TIROLER TAGESZEITUNG, Ausgabe vom 22.07.2015, Leitartikel von Peter Nindler: "Auch die Kirche steht in der Pflicht"

Innsbruck (OTS) - Katholische Kirche und Caritas haben in der Asylfrage eine besondere Verantwortung. Sosehr sie mit Recht eine menschenwürdige Flüchtlingspolitik einmahnen und zu Recht das Aufstellen von Zelten als denkbar schlechteste Lösung für die Unterbringung von Asylwerbern kritisieren (Caritas-Präsident Michael Landau) - ihre eigene Erwartungshaltung und ihr Engagement liegen vielfach hinter den Realitäten zurück.
Vor knapp einem Jahr haben Innsbrucks Diözesanbischof Manfred Scheuer und Caritas-Direktor Georg Schärmer in einem Brief an Pfarren und Ordensgemeinschaften um eine "beherzte Prüfung" gebeten, ob in ihrem Bereich Wohneinheiten für Flüchtlinge geschaffen werden könnten. Im Frühjahr hat der Bischof dann selbstkritisch gemeint, wenn er sich das Ergebnis zahlenmäßig anschaue, könnten es mehr Quartiere sein. 320 Plätze sind es bislang. Jede einzelne Unterkunft ist wichtig, weil sie schlichtweg benötigt wird. Doch insgesamt sind die Quartiere in den Pfarrhäusern überschaubar. Hier hätte man sich einen noch größeren Akt der Solidarität erwarten dürfen, ein Über-den-Schatten-Springen und ein beherztes Bewältigen von bürokratischen und baulichen Hindernissen.
Aber nicht nur der Klerus ist gefordert, sondern auch die Pfarrgemeinderäte, die vielfach eine gemeinsame Kraftanstrengung vermissen lassen. Schon längst hätte der bischöfliche Aufruf in eine breit angelegte Initiative münden müssen.
Die Situation in der Nachbardiözese Salzburg im Tiroler Unterland steht deshalb stellvertretend für die unbefriedigende Quartiersuche. In keinem einzigen Pfarrhof im Bezirk Kitzbühel werden derzeit Flüchtlinge untergebracht, obwohl die Bürgermeister durchaus Möglichkeiten sehen. Und wenn die Kirche schon Eigenbedarf anmeldet, diesen aber seit Monaten nicht realisiert bzw. nützt, dann stellt sich schon die Frage, wie das mit dem herrschenden Asylnotstand zu vereinbaren ist. Vielmehr erklärt die Kirche selbst, wie Letzterer generell möglich ist.

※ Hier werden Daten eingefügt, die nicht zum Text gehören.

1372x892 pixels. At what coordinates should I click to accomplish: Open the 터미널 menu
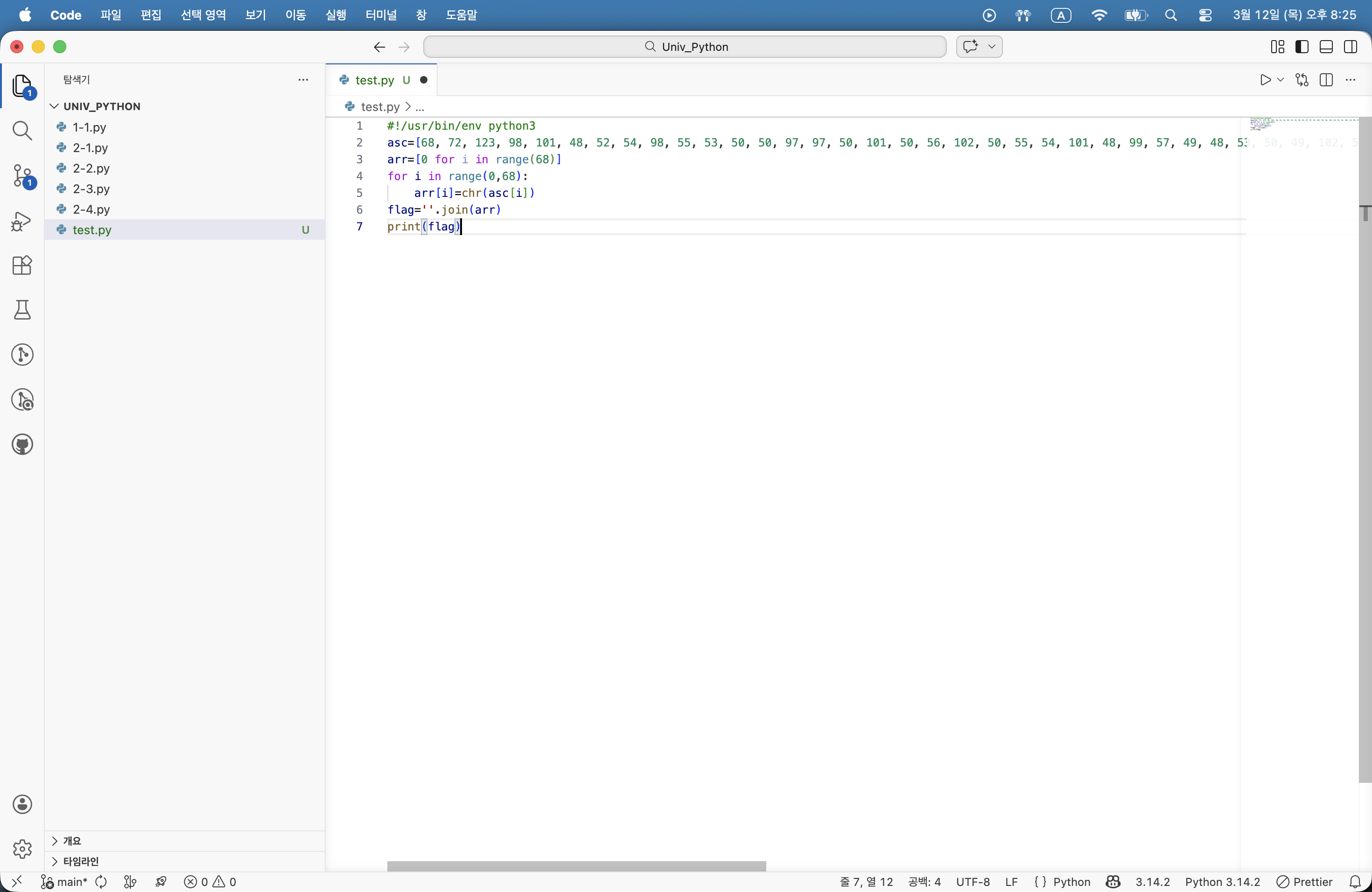coord(380,15)
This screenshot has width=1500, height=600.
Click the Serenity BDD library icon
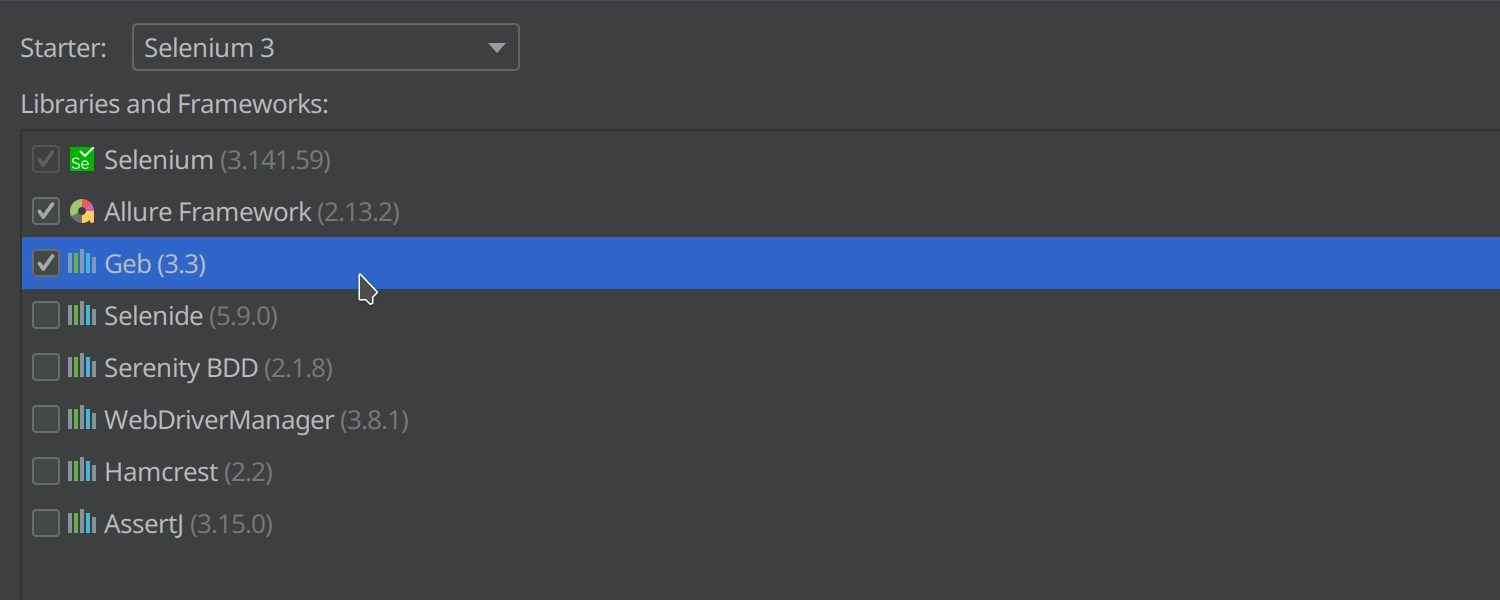click(79, 367)
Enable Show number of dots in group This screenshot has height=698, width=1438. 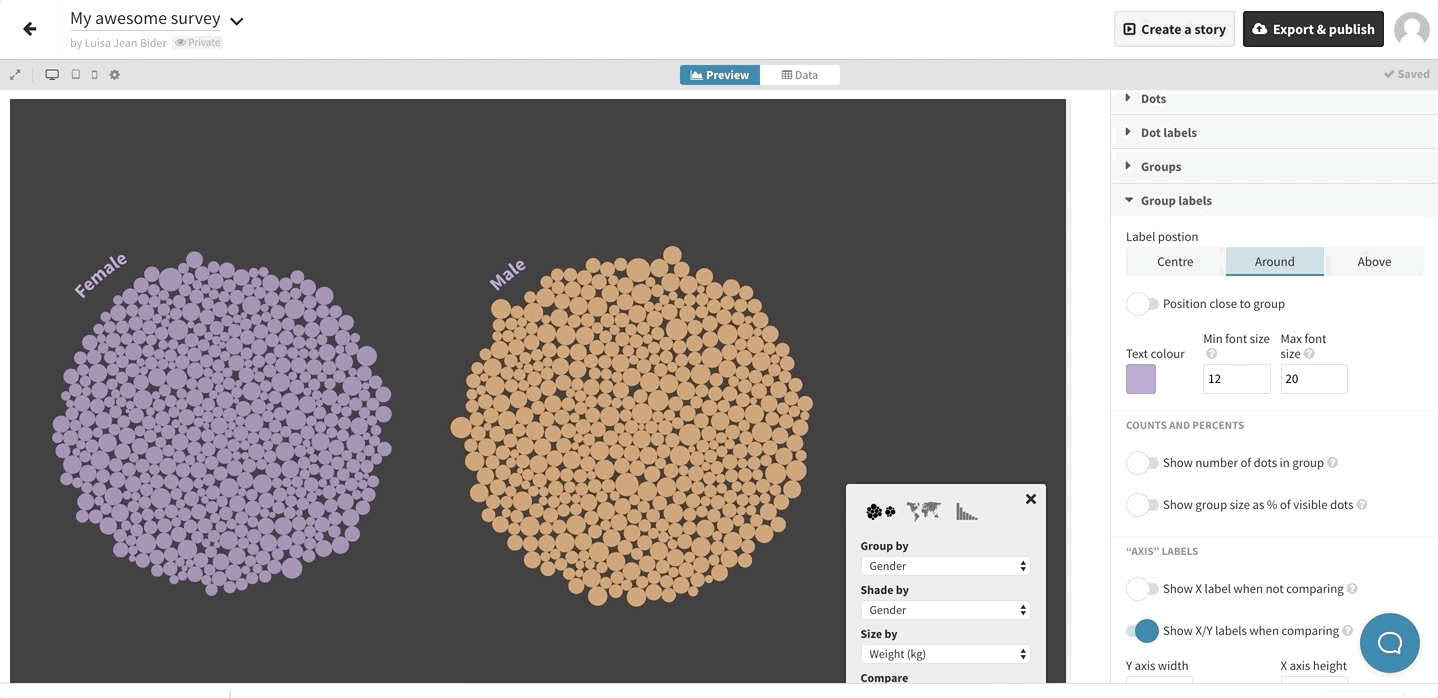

Die Glaubwürdigkeit der Kirche eröffnet sich nicht nur in Worten, sondern vor allem in Taten. Hier hat sie zweifellos humanitären Nachholbedarf. Warum? Weil es angesichts der nicht enden wollenden Flüchtlingsströme Motoren in der Gesellschaft benötigt, die Asylquartiere bereitstellen und gleichzeitig Bewusstsein schaffen. Die Kirche ist trotz vieler Sinnkrisen nach wie vor eine wichtige Instanz. Dieser Aufgabe müsste sie in der Flüchtlingsfrage noch stärker als bisher nachkommen.